日実新聞の編集部一般写真公募主婦部に菊地が配属したのは、今から、3か月前だった。
その中で、不思議なことに新聞には主婦の記事投稿が相次いだ。それが今回の菊池の仕事のひとつの興味であり、最後にふさわしい、記事になると思い、この部に仕事をすることにしていた・・。
「今は、やはり、ラジオができてから、新聞は取り上げないニュースを大々的に報じる。一種の厳しい出版業界の象徴になってしまったな。」
「センスはあるのに、この記事を世界的評価にすれば女性はもっと働けるんだと思いますけどね。」
「婚活」が流行ってはいるけど、主婦の「投稿活動」日実社ではそれを投げるに活動と書いた「投活」と言っていた。
液晶画面のオンラインの普及とは恐ろしいものである。
定年まで半年、菊地は「投活」の特集記事を発行することになり、その責任者を勤めることになった。
300件にもおける投稿写真からセンスを選んだ、3名と顔合わせすることになったのは今日である・・。
一人目が34歳、2歳と9歳の子供を持つママさん「投活」歴2年・・。
しかし、この34歳の主婦真田さんは変わっていて、いつも雲のよどんだ景色、それしか子供を写さなかった。事前に連絡をしたときその投稿写真集を参考にしてもらったものだ。

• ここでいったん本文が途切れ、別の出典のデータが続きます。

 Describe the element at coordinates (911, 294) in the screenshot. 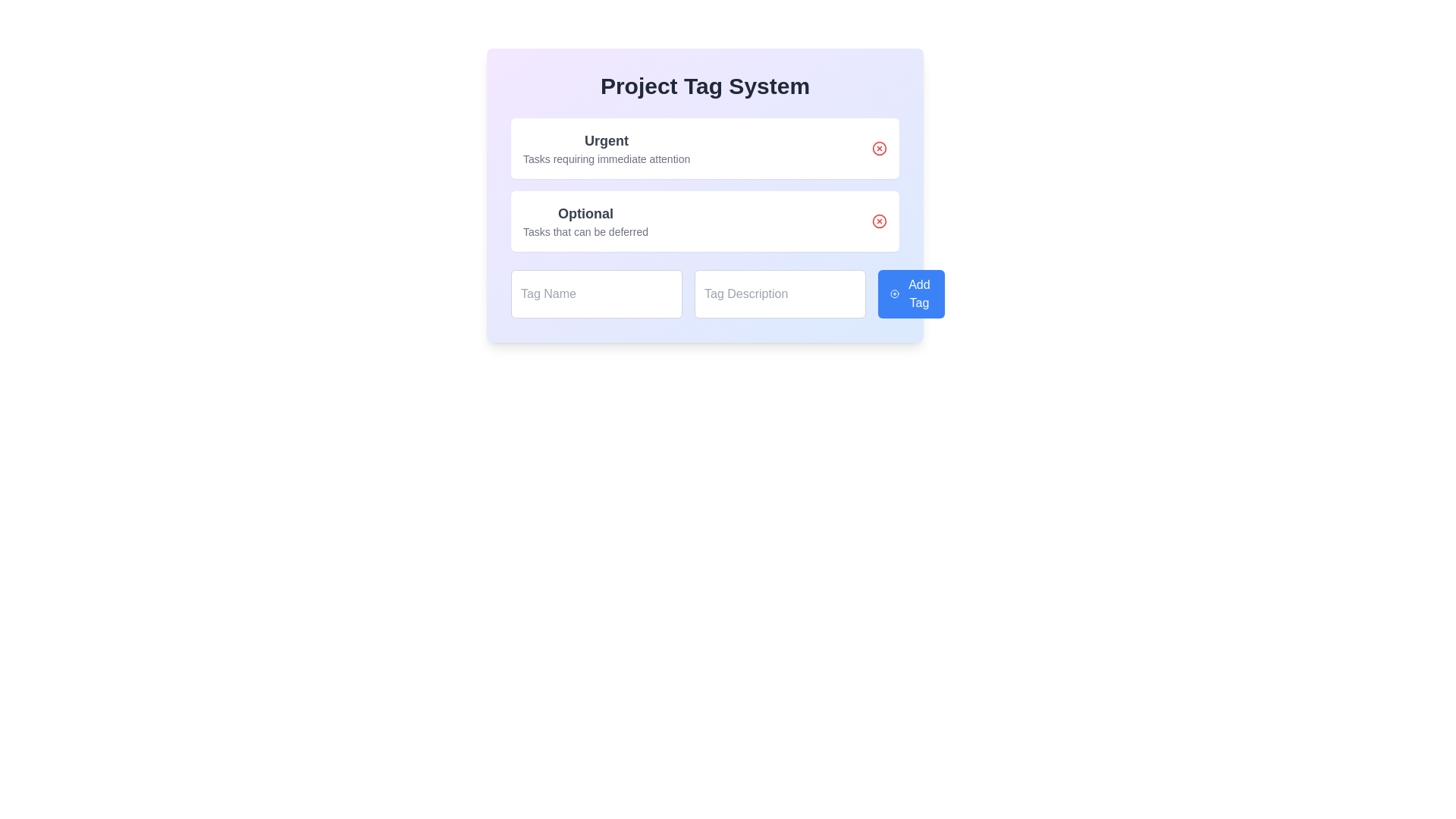

I see `the 'Add Tag' button which has a bright blue background and white text, located at the far-right end of the row containing input fields` at that location.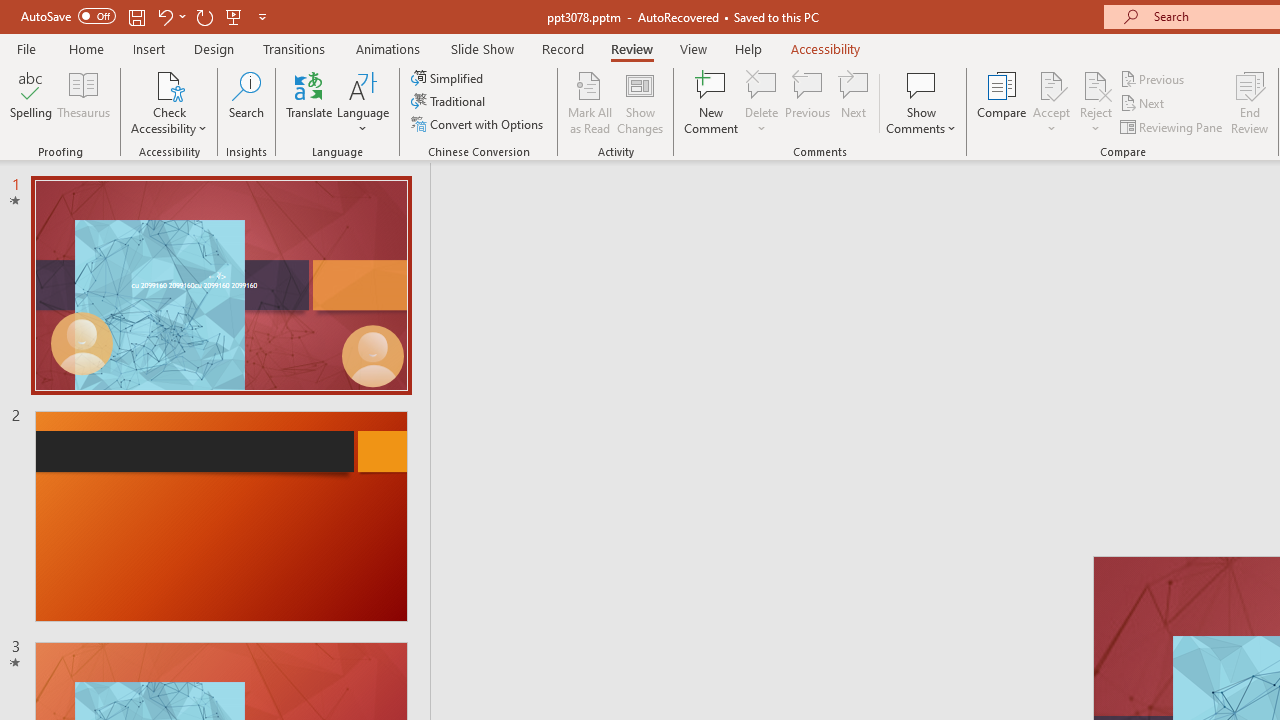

数えたところ100枚の子供の写った写真のうち99枚が曇り空、最後の100枚目の写真は虹が写った写真だったのだ。
(これはいけそうだ。このような記事は俺も好んでいる手法・・やはり、世論というのか、レベルは完全に上がっている・・)
菊地は感じたこともないその作りに驚きを見せた。
「30分前に到着ですか..。いつもと違う取材なんですか?菊池さん・・。」
その喫茶店のマスターはそう私に質問をした。
「そんなに通ってたっけ?マスター。ここに来る30分前と3分前の写真を撮って私に提出してほしいと頼んだんです。これから来る3名は私の日実の最後の仕事です。」
「それは何というか、お疲れというか、盛大なものにしたいですよね。」
「そんなことない、コラムが俺を待っている・・。」
「うちのコーヒー、気に入ってもらって、通ってくださって、ありがとうございます。」
「そりゃ、この手の親父が使う、祈願の店だからね。」
「またまたー。」
マスターは笑みを浮かべていた・・。